The invention provides an on-line dynamic monitoring method for biomass of a large vascular plant in a small area range. The method comprises the steps as follows: a demonstration site for area characteristics is established, and spectrogram of the large vascular plant is shot; the result obtained by shooting with a multi-spectrum camera is converted through an NDVI (normalized difference vegetation index) conversion formula to obtain the NDVI of the large vascular plant within the range of the demonstration site; the NDVI is converted into NPP (net primary productivity) through a light energy conversion model; the relationship between NDVI and the biomass within the range of the demonstration site is obtained according to the biomass obtained through actual sampling; area TM image data with lower precision are regressed and adjusted respectively to obtain a function equation between the NDVI and the area TM image data; and the area NPP is obtained through the light energy conversion model again.

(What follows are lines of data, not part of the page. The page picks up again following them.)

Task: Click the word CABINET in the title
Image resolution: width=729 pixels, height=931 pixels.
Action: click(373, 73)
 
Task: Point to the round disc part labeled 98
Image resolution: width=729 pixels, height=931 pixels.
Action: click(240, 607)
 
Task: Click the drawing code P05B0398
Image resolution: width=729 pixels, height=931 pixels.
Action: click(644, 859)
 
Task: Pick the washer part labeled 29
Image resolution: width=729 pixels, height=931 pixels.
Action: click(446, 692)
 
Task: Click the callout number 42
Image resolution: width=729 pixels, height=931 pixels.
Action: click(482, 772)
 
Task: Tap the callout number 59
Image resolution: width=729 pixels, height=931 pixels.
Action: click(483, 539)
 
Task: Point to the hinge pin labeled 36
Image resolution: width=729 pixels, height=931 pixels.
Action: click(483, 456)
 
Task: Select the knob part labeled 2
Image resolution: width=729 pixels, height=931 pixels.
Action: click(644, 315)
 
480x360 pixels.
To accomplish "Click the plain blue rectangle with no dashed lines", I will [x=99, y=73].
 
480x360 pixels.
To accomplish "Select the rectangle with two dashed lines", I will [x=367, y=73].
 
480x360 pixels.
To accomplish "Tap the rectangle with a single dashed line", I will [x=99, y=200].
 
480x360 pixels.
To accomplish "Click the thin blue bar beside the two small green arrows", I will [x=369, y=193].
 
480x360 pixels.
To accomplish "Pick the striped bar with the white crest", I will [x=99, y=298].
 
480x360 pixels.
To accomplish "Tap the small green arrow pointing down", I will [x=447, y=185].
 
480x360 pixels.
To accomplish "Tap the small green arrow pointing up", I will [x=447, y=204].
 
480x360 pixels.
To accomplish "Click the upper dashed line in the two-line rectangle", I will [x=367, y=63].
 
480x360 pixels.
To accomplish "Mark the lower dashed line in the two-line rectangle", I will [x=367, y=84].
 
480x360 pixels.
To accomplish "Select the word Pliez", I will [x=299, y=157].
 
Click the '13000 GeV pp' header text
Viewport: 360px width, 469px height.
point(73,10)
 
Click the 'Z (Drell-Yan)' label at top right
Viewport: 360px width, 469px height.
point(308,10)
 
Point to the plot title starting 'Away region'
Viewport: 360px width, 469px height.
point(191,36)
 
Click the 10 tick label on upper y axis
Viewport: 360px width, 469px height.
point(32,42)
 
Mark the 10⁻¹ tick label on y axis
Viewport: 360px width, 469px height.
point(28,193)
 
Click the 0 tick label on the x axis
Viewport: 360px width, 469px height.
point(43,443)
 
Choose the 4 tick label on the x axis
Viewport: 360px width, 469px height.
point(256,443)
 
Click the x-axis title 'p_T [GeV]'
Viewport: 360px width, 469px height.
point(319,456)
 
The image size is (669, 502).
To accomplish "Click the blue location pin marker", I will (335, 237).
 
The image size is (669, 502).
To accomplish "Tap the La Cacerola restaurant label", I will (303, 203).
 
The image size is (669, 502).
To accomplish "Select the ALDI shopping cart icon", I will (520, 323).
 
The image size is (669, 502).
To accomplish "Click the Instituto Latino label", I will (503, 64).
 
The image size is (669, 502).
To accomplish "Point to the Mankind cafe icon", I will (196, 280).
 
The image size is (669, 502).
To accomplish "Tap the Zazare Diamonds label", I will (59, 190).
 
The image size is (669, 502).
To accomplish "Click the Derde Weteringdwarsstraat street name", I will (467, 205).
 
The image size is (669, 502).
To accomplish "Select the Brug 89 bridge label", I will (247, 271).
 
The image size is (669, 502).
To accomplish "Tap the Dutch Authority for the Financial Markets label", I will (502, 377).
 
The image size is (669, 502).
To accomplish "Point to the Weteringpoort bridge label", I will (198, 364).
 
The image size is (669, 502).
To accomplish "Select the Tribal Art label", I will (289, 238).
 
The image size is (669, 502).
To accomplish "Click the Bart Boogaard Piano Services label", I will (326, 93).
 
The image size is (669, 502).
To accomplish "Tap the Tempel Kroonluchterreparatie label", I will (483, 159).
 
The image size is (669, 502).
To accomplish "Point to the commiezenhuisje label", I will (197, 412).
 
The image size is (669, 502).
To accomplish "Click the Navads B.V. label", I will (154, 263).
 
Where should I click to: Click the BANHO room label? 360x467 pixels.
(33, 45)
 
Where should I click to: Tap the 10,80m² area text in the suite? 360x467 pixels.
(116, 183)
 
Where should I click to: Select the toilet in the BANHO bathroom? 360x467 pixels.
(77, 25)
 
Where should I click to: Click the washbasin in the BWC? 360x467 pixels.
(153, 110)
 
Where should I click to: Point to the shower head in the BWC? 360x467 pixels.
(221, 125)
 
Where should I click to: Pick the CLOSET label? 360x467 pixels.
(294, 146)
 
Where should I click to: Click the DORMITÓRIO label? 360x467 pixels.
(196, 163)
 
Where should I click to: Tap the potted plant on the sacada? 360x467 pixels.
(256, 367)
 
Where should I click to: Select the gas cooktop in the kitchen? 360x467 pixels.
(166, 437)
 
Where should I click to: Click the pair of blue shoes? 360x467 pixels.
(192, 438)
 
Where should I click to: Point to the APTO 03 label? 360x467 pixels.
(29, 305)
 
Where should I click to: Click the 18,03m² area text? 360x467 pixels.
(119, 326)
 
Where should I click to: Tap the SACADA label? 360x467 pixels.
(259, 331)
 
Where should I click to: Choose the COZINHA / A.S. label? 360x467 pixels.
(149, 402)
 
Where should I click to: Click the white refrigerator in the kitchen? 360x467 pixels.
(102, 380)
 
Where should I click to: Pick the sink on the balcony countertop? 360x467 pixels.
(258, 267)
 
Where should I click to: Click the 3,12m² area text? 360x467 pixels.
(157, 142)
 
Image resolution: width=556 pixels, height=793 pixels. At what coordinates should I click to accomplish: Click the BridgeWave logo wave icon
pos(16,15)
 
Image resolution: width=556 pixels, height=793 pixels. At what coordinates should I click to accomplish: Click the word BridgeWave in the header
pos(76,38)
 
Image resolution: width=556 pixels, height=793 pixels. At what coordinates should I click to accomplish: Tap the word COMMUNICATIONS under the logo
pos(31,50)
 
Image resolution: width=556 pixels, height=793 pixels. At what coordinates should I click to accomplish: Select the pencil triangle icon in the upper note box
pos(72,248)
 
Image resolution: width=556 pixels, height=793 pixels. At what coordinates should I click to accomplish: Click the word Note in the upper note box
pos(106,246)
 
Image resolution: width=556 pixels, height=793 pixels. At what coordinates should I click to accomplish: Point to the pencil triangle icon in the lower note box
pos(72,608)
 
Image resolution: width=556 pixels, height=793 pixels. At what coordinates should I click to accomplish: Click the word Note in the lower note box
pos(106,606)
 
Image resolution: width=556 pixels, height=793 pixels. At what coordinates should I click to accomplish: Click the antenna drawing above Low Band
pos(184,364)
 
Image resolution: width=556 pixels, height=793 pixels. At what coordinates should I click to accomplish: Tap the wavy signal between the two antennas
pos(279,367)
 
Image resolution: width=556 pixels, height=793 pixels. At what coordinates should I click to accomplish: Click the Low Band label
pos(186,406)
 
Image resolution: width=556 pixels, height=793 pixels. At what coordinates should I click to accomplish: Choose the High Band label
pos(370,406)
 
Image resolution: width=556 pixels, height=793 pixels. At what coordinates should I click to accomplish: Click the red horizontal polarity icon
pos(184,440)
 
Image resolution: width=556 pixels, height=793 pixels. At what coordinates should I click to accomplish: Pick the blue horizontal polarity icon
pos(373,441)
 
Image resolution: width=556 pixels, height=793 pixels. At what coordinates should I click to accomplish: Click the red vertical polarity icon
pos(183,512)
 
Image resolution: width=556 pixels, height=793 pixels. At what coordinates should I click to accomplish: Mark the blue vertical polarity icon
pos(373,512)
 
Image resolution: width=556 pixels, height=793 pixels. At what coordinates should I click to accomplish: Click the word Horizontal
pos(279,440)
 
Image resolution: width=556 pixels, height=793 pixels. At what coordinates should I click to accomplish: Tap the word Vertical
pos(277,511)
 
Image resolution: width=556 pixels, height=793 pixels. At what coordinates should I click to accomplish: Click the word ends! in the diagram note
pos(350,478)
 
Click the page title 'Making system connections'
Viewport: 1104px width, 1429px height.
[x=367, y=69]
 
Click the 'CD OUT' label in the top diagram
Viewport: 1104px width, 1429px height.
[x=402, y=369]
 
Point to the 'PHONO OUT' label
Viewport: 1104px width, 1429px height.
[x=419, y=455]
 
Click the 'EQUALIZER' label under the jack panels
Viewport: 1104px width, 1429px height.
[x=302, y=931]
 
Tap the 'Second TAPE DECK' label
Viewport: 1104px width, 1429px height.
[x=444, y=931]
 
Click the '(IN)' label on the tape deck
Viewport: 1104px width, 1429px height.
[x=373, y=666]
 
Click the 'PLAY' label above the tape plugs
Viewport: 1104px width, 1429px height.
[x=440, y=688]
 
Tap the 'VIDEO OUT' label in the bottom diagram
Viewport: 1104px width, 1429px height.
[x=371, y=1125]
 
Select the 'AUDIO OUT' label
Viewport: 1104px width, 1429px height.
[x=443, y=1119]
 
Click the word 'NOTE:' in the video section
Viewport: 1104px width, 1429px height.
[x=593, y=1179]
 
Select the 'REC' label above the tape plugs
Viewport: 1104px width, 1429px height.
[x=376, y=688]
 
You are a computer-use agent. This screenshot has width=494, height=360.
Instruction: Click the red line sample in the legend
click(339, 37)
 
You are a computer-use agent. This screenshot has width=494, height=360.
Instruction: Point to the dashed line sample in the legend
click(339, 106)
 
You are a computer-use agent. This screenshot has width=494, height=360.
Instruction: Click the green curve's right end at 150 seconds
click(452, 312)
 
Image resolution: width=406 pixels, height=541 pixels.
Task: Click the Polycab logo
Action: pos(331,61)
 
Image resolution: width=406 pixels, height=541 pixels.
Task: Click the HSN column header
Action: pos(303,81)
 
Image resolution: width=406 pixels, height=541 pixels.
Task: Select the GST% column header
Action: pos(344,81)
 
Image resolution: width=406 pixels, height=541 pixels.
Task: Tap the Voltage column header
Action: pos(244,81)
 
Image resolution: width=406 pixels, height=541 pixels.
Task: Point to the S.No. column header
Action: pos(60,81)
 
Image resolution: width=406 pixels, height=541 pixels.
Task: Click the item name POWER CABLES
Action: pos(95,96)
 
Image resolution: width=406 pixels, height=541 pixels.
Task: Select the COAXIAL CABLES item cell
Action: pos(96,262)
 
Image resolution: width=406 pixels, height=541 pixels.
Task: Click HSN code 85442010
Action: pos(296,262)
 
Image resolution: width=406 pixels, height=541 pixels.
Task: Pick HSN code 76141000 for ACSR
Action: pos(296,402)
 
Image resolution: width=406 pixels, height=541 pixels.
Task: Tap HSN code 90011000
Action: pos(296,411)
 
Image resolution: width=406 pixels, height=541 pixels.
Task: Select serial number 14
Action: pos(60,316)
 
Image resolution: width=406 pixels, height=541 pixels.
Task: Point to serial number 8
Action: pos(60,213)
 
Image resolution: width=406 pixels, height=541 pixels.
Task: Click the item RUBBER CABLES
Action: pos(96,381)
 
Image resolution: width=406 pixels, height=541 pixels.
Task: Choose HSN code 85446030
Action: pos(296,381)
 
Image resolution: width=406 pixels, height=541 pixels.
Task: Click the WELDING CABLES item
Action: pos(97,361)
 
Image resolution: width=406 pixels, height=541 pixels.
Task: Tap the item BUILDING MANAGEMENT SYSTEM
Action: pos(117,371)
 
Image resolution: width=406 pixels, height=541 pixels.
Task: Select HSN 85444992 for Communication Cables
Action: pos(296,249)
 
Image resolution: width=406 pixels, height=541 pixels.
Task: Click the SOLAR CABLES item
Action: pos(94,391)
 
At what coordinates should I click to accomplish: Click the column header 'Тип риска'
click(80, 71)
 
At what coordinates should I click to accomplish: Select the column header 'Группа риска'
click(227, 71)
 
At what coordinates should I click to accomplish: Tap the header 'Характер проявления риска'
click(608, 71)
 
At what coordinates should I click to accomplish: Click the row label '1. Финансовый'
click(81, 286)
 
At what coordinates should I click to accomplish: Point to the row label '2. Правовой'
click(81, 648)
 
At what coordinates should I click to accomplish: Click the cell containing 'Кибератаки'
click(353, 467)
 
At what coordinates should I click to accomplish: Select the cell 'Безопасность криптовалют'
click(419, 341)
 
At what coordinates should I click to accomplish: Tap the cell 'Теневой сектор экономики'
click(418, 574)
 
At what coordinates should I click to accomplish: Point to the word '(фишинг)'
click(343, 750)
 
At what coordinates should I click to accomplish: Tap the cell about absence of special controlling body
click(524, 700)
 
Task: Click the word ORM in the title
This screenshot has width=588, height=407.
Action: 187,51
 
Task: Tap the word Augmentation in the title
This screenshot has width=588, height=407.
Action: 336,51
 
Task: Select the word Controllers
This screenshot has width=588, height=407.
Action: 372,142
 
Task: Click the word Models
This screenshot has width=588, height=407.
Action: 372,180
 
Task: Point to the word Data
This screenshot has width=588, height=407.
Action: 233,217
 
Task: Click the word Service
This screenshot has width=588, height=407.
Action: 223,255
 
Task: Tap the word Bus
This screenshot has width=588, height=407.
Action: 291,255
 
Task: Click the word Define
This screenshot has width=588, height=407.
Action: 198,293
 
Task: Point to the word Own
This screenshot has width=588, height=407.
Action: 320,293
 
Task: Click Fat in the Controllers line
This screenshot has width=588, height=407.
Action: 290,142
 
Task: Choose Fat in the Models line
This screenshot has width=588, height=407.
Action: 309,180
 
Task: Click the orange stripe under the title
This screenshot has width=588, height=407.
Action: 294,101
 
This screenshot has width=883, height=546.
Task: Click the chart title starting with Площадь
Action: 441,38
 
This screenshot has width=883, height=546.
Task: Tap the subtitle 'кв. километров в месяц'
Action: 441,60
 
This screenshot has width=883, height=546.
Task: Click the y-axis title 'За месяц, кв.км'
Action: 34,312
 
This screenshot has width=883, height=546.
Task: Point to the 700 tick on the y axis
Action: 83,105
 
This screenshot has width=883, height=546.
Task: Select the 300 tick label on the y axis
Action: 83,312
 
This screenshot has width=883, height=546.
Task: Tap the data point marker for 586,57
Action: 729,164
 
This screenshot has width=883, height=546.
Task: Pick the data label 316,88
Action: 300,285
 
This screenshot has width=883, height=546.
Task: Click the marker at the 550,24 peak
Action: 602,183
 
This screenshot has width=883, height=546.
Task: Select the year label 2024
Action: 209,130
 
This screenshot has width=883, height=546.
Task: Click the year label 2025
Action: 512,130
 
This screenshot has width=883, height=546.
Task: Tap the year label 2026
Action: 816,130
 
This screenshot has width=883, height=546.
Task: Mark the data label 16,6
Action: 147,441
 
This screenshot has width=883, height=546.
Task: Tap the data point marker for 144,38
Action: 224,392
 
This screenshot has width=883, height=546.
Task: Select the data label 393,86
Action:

Compared with traditional manual sampling and monitoring, the online dynamic monitoring method provided by the invention improves real-time performance and convenience of biomass monitoring, facilitates scientific management of small-area environment and ecology, improves precision of biomass monitoring in a whole area, is simple and convenient in data processing, and is high in operability.

Description

A kind of large-scale tube bank phytomass On-Line Dynamic Monitoring method in small area
Technical field
Patent of the present invention relates to large-scale tube bank plant ground biomass monitoring, Kinematic RS Monitoring technical applications, especially relates to a kind of large-scale tube bank phytomass On-Line Dynamic Monitoring method in small area.
Background technology
Biomass monitoring technology within the scope of traditional small scale is mainly by setting up monitoring point, continues regularly, by scientific and reasonable space samples, to carry out the measurement of biomass, thereby reach, the variation of region biomass assessed.Although this monitoring mode can carry out the monitoring of biomass effectively, is subject to the restriction of monitoring site, monitoring range is less on the one hand, and monitoring periods is longer on the other hand, can not realize in real time the monitoring to biomass.And for the space distribution of regional extent biomass, mainly predict that by the soil statistics interpolation method that learns the sampled point in other regions obtains property value by zone location data of monitoring point, thereby disclose the spatial distribution characteristic of region biomass.But thisly will put to such an extent that monitoring result its precision of method of expanding to region cannot be guaranteed.Along with the development of remote sensing technology, remotely-sensed data is simplified measurement, the calculating of monitoring, the observation process of biomass in large regional extent more at present, obtain terrestrial reference vegetation information and correlation parameter by remotely-sensed data, become a kind of important tool and the means of the real-time earth's surface biological of inverting on a large scale amount.But remote sensing technology method is used in the regional extent of large scale at present, mainly carrys out inverting earth's surface biological amount by MODIS and TM image data.But when this method is interior for small scale regional extent, due to reasons such as its data resolutions, its precision and accuracy are difficult to ensure.
Summary of the invention
The object of the invention is to design a kind of large-scale tube bank phytomass On-Line Dynamic Monitoring method in novel small area, address the above problem.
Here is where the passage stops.